To enable silhouette-based interactions, the interactive developer relied on an infrared sensor and the computer vision capabilities of the RealMotion platform. Because of spatial constraints and requirements, it was decided against the use of a more typical 3D sensor which limited the control granularity of interactions. “The goal is to keep things simple and essentially eliminate the learning curve to make the whole experience more intuitive,” Laperle explained.
“Different interactive capsules required different designs and levels of collaboration. For instance, we worked closely with Indirap (a video production company) to integrate their live green screen footage of cheerleaders and a Joker character. The end result is a multi-purpose technology experience that draws in guests and provides a vibrant medium for branding,” continued Laperle.

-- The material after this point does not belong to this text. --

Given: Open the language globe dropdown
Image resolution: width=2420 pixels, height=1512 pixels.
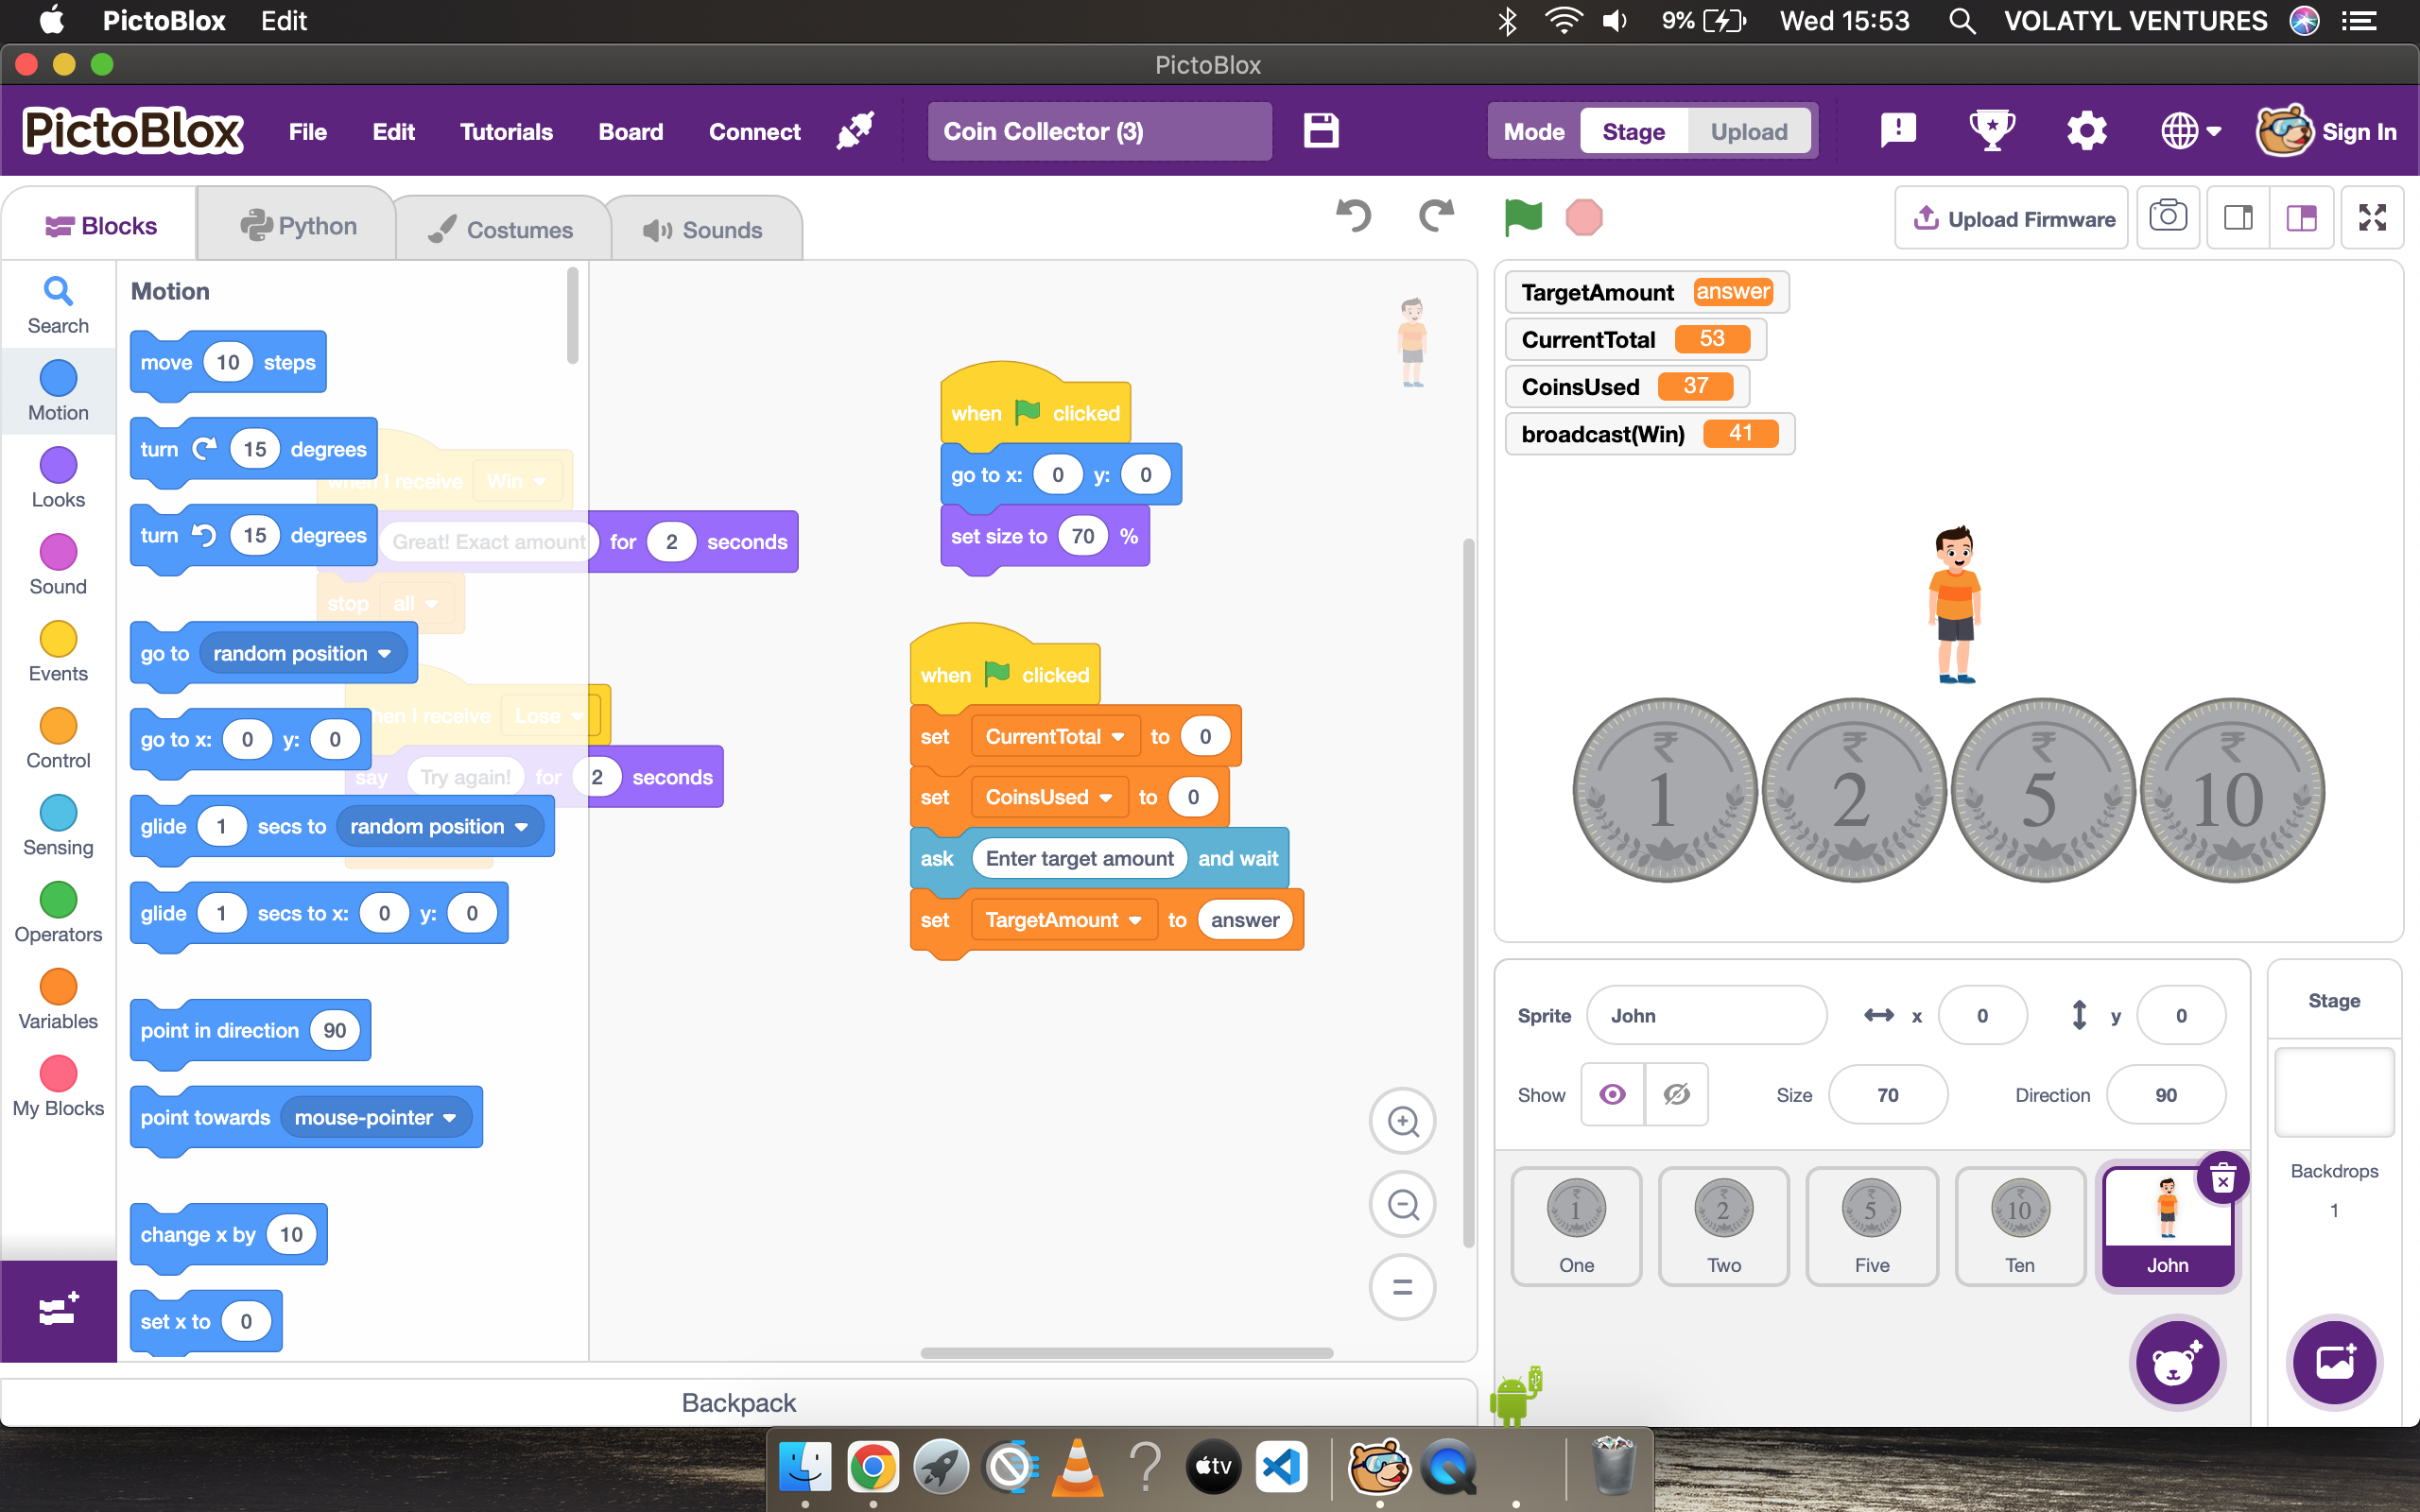Looking at the screenshot, I should tap(2190, 131).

For example, on one of the capsules, the participant has to hit moving targets with a ball so the Joker will fall in a dunk tank. This typically implies the control of vertical and lateral movement (i.e.: X and Y coordinates) as well as a trigger type interaction to fire the projectile at the desired moment. The Float4 design team compared it to “replicating the functionality of a steering wheel and a brake pedal, but you only have a lever at your disposal.”

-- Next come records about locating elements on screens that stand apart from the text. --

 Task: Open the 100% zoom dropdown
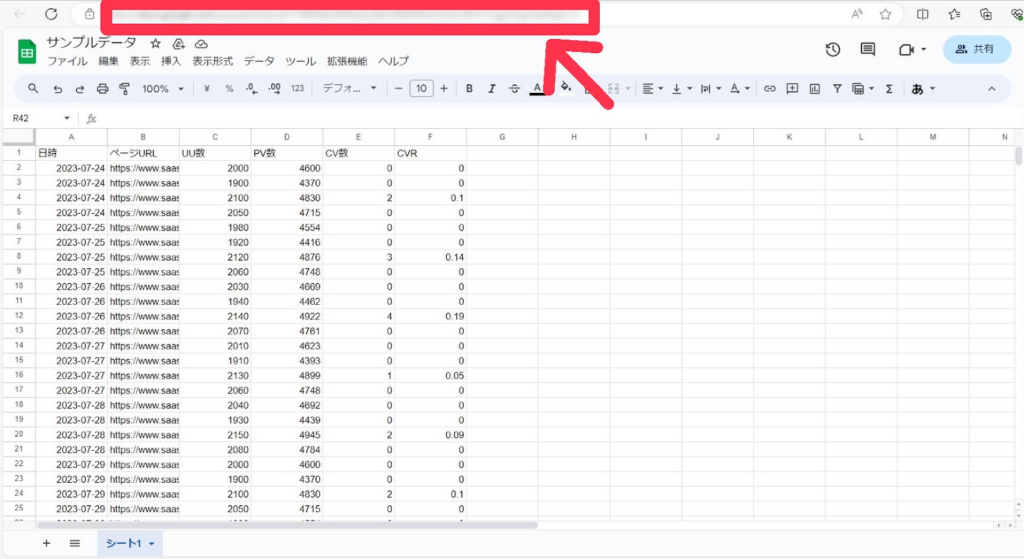162,89
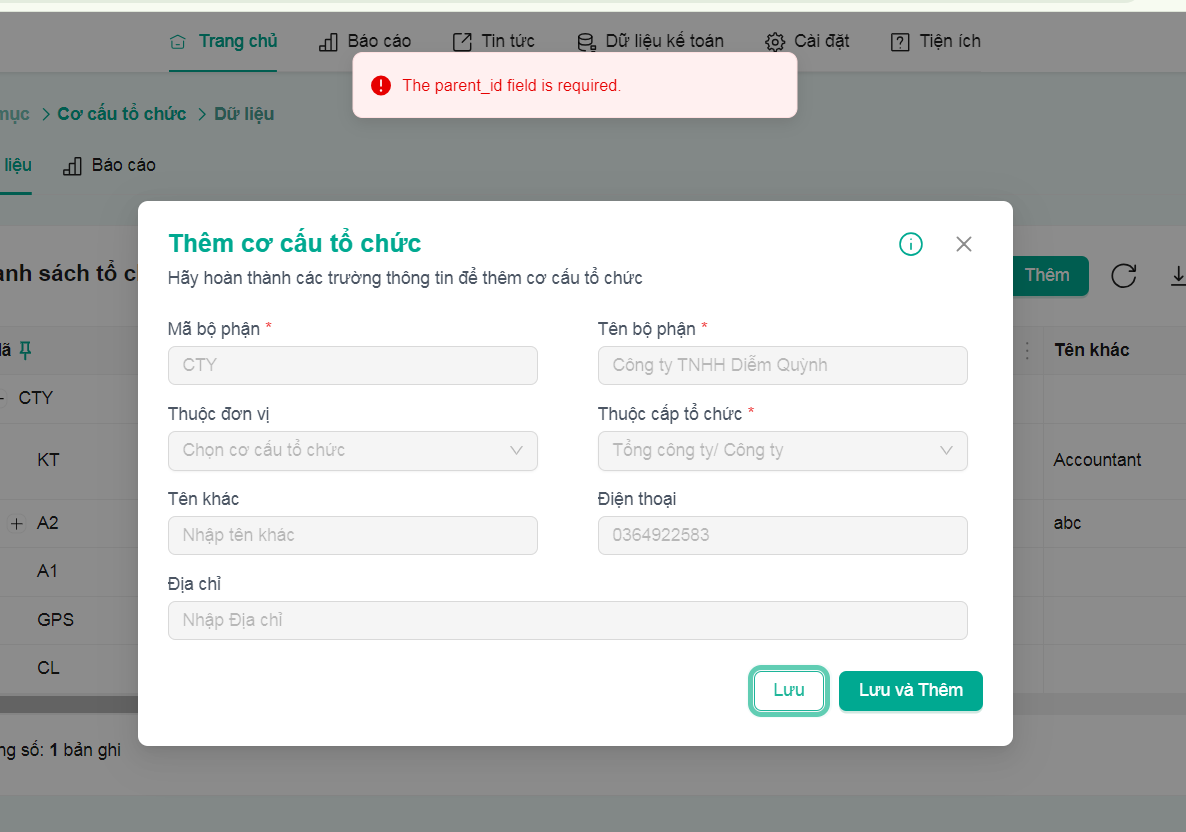
Task: Click the column options dots near Tên khác
Action: (x=1026, y=350)
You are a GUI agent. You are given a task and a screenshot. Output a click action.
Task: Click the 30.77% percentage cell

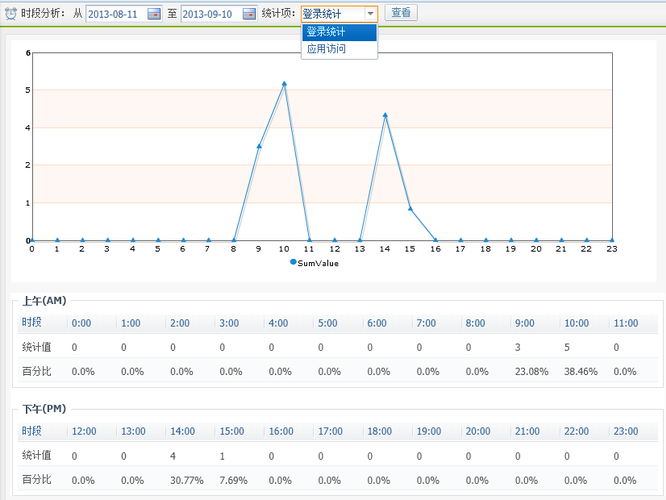pos(187,479)
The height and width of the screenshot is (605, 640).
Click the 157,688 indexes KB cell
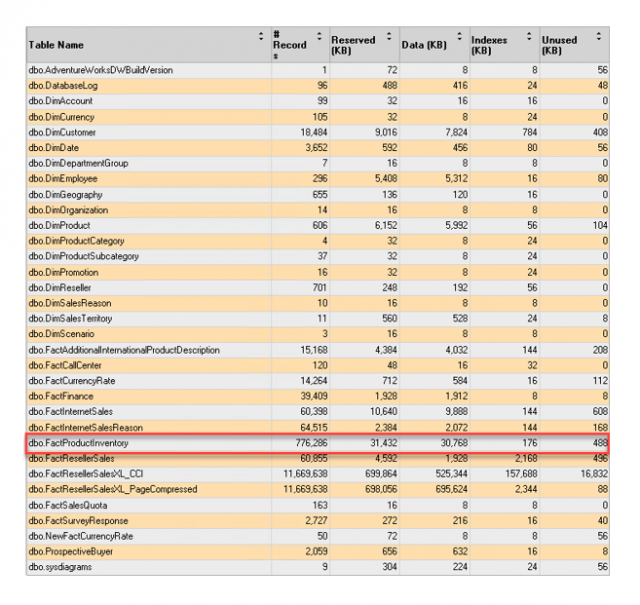516,473
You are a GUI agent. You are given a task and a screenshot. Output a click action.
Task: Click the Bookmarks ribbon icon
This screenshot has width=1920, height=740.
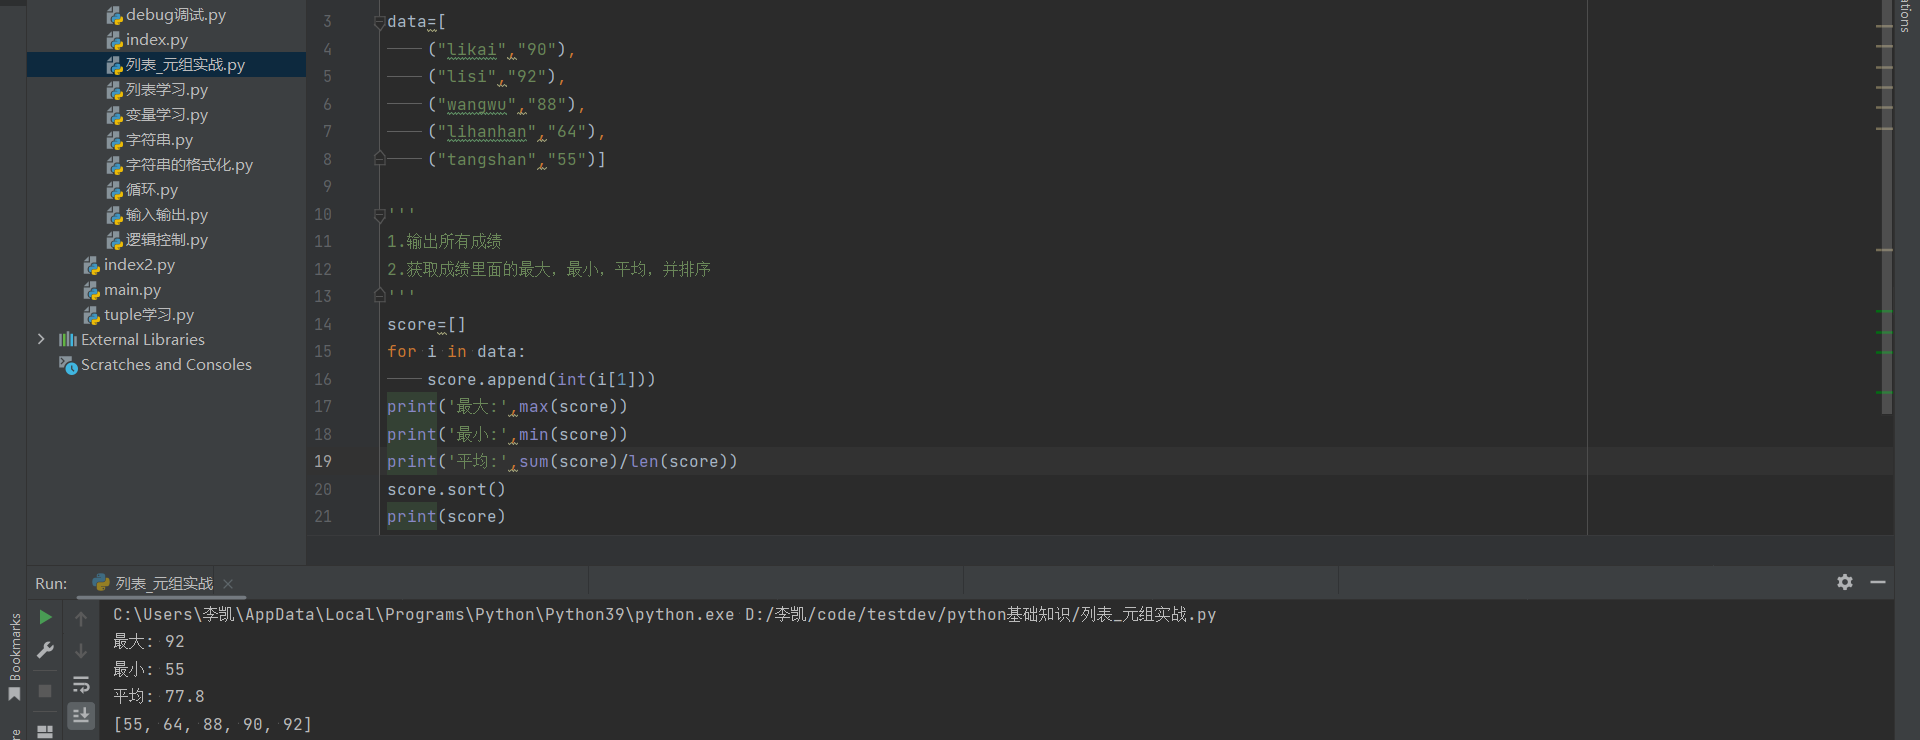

In order to achieve this, the team came up with the idea of having the targets translate horizontally on separate rows. “By being able to control the intensity of the impulse, the player can decide which row they want to hit, therefore controlling vertical movement. By giving the player the ability to choose when they want to release the projectile, they essentially control the horizontal movement. It’s actually surprising how easy it is for people to pick it up and just have fun,” says Laperle.
The interactive visuals also react to motion to generate and affect a collection of five distinctive capsules with unique aesthetics, including: branded gold particles that shower down and move around the guest’s silhouette, waterfalls that guests can part with their movement to reveal the casino’s logo emblazoned on a rock, dollar bills that flutter around the screen and attract to a guest’s silhouette and playing card mosaics. Last but not least, a generative content capsule creates a continually altering prismatic cascade, which users can gently affect with their gestures.
The RealMotion server manages all the content and includes an easy-to-use scheduler which sets a daily playlist of interactive capsules, interspersed with videos or promotional content added by the casino staff. The main LED display, supplied by Daktronics, features a 4mm pixel pitch and a resolution of 612 x 1020. A second LED display is located at the top of the stairway, and mirrors the content reinforcing the casino’s desired messaging and experience, building momentum before guests reach the casino floor.
In terms of real-time capabilities, RealMotion is designed for maximum speed and pixel throughput for high resolution video playback, interactive and generative content layers while capturing two 4K inputs. RealMotion also sets a new benchmark for reliable 24/7 performance with real-time monitoring — thanks to a design that empowers complex projects while allowing operators to be informed of hardware health status.
“We love the idea of creating a first impression through an interactive experiencein the lobby,” Laperle added. “With this project, Seneca Buffalo Creek Casino took what is often the most overlooked part of a casino and turned it into a memorable, shareable experience that requires no extra floor space.”
“Seneca Buffalo Creek’s expansion is one of many advancements across Seneca Gaming Corporation’s properties,” said Melissa Free, Senior VP of Marketing, Seneca Gaming Corporation. “Continuous engagement and elevating our guest experience is a key goal which is why collaborations such as this with Float4 are so exciting.”